>>

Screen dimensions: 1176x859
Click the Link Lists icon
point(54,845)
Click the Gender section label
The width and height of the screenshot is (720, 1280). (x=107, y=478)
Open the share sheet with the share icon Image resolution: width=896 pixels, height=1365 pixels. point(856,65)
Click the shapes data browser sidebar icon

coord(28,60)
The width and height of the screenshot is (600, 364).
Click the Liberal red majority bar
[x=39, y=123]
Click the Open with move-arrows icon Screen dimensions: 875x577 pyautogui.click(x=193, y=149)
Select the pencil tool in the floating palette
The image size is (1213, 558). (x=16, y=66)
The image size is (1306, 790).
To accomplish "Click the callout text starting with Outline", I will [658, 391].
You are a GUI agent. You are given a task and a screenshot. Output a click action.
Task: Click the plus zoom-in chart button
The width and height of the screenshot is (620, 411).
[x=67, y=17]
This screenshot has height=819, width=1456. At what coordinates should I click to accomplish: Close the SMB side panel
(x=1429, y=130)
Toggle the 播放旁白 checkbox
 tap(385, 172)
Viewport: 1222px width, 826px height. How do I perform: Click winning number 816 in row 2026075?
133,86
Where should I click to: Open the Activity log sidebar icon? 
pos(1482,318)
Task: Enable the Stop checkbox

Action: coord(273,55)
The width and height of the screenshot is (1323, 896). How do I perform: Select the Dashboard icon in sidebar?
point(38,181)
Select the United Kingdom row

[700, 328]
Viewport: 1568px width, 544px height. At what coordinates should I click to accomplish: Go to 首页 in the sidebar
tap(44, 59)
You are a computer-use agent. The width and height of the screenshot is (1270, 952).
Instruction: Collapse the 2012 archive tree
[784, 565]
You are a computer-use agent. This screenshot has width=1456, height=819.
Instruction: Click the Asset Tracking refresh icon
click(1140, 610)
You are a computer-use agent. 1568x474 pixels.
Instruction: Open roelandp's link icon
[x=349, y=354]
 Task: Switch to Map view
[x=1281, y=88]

<<

To do:
Duplicate the part of the listing above that opens with the line containing "Click the shapes data browser sidebar icon" and closes with the line containing "will [658, 391].", including both of those lines. Reproduce each line without any change.

Correct output:
Click the shapes data browser sidebar icon

coord(28,60)
The width and height of the screenshot is (600, 364).
Click the Liberal red majority bar
[x=39, y=123]
Click the Open with move-arrows icon Screen dimensions: 875x577 pyautogui.click(x=193, y=149)
Select the pencil tool in the floating palette
The image size is (1213, 558). (x=16, y=66)
The image size is (1306, 790).
To accomplish "Click the callout text starting with Outline", I will [658, 391].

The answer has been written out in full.